==== RECORDS SUPPLIED ====

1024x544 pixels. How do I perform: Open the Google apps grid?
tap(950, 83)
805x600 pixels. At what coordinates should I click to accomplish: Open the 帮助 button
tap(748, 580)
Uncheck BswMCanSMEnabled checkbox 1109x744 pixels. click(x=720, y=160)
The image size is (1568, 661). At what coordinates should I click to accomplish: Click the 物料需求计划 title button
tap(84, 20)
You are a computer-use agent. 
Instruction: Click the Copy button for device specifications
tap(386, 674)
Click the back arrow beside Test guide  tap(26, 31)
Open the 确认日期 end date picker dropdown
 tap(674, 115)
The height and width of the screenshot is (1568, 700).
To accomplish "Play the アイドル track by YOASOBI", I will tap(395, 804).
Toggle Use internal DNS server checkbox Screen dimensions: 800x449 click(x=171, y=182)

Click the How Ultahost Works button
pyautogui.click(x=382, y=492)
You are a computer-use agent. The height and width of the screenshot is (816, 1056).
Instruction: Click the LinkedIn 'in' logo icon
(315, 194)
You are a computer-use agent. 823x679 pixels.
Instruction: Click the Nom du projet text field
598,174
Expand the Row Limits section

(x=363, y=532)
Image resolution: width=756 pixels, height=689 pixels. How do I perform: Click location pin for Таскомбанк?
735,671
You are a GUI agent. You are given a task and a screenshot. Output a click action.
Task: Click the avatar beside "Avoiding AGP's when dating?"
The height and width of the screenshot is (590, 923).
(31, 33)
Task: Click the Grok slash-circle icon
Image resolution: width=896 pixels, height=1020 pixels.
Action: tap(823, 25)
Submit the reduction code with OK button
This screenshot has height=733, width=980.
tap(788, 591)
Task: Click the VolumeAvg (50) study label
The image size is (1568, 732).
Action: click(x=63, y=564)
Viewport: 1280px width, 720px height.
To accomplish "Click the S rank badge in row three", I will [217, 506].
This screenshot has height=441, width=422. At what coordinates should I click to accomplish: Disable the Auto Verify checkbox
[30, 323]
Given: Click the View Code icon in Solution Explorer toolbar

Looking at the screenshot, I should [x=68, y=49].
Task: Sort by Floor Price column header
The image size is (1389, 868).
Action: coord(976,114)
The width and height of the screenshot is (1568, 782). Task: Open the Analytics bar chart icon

====

• _GIVEN PROBLEM_
Could you render the listing above as a Markdown table with two columns, Row and Line, numbering each line in order and leaving out the blank ones?

• _RESPONSE_
| Row | Line |
|---|---|
| 1 | 1024x544 pixels. How do I perform: Open the Google apps grid? |
| 2 | tap(950, 83) |
| 3 | 805x600 pixels. At what coordinates should I click to accomplish: Open the 帮助 button |
| 4 | tap(748, 580) |
| 5 | Uncheck BswMCanSMEnabled checkbox 1109x744 pixels. click(x=720, y=160) |
| 6 | The image size is (1568, 661). At what coordinates should I click to accomplish: Click the 物料需求计划 title button |
| 7 | tap(84, 20) |
| 8 | You are a computer-use agent.  |
| 9 | Instruction: Click the Copy button for device specifications |
| 10 | tap(386, 674) |
| 11 | Click the back arrow beside Test guide  tap(26, 31) |
| 12 | Open the 确认日期 end date picker dropdown |
| 13 |  tap(674, 115) |
| 14 | The height and width of the screenshot is (1568, 700). |
| 15 | To accomplish "Play the アイドル track by YOASOBI", I will tap(395, 804). |
| 16 | Toggle Use internal DNS server checkbox Screen dimensions: 800x449 click(x=171, y=182) |
| 17 | Click the How Ultahost Works button |
| 18 | pyautogui.click(x=382, y=492) |
| 19 | You are a computer-use agent. The height and width of the screenshot is (816, 1056). |
| 20 | Instruction: Click the LinkedIn 'in' logo icon |
| 21 | (315, 194) |
| 22 | You are a computer-use agent. 823x679 pixels. |
| 23 | Instruction: Click the Nom du projet text field |
| 24 | 598,174 |
| 25 | Expand the Row Limits section |
| 26 | (x=363, y=532) |
| 27 | Image resolution: width=756 pixels, height=689 pixels. How do I perform: Click location pin for Таскомбанк? |
| 28 | 735,671 |
| 29 | You are a GUI agent. You are given a task and a screenshot. Output a click action. |
| 30 | Task: Click the avatar beside "Avoiding AGP's when dating?" |
| 31 | The height and width of the screenshot is (590, 923). |
| 32 | (31, 33) |
| 33 | Task: Click the Grok slash-circle icon |
| 34 | Image resolution: width=896 pixels, height=1020 pixels. |
| 35 | Action: tap(823, 25) |
| 36 | Submit the reduction code with OK button |
| 37 | This screenshot has height=733, width=980. |
| 38 | tap(788, 591) |
| 39 | Task: Click the VolumeAvg (50) study label |
| 40 | The image size is (1568, 732). |
| 41 | Action: click(x=63, y=564) |
| 42 | Viewport: 1280px width, 720px height. |
| 43 | To accomplish "Click the S rank badge in row three", I will [217, 506]. |
| 44 | This screenshot has height=441, width=422. At what coordinates should I click to accomplish: Disable the Auto Verify checkbox |
| 45 | [30, 323] |
| 46 | Given: Click the View Code icon in Solution Explorer toolbar |
| 47 | Looking at the screenshot, I should [x=68, y=49]. |
| 48 | Task: Sort by Floor Price column header |
| 49 | The image size is (1389, 868). |
| 50 | Action: coord(976,114) |
| 51 | The width and height of the screenshot is (1568, 782). Task: Open the Analytics bar chart icon |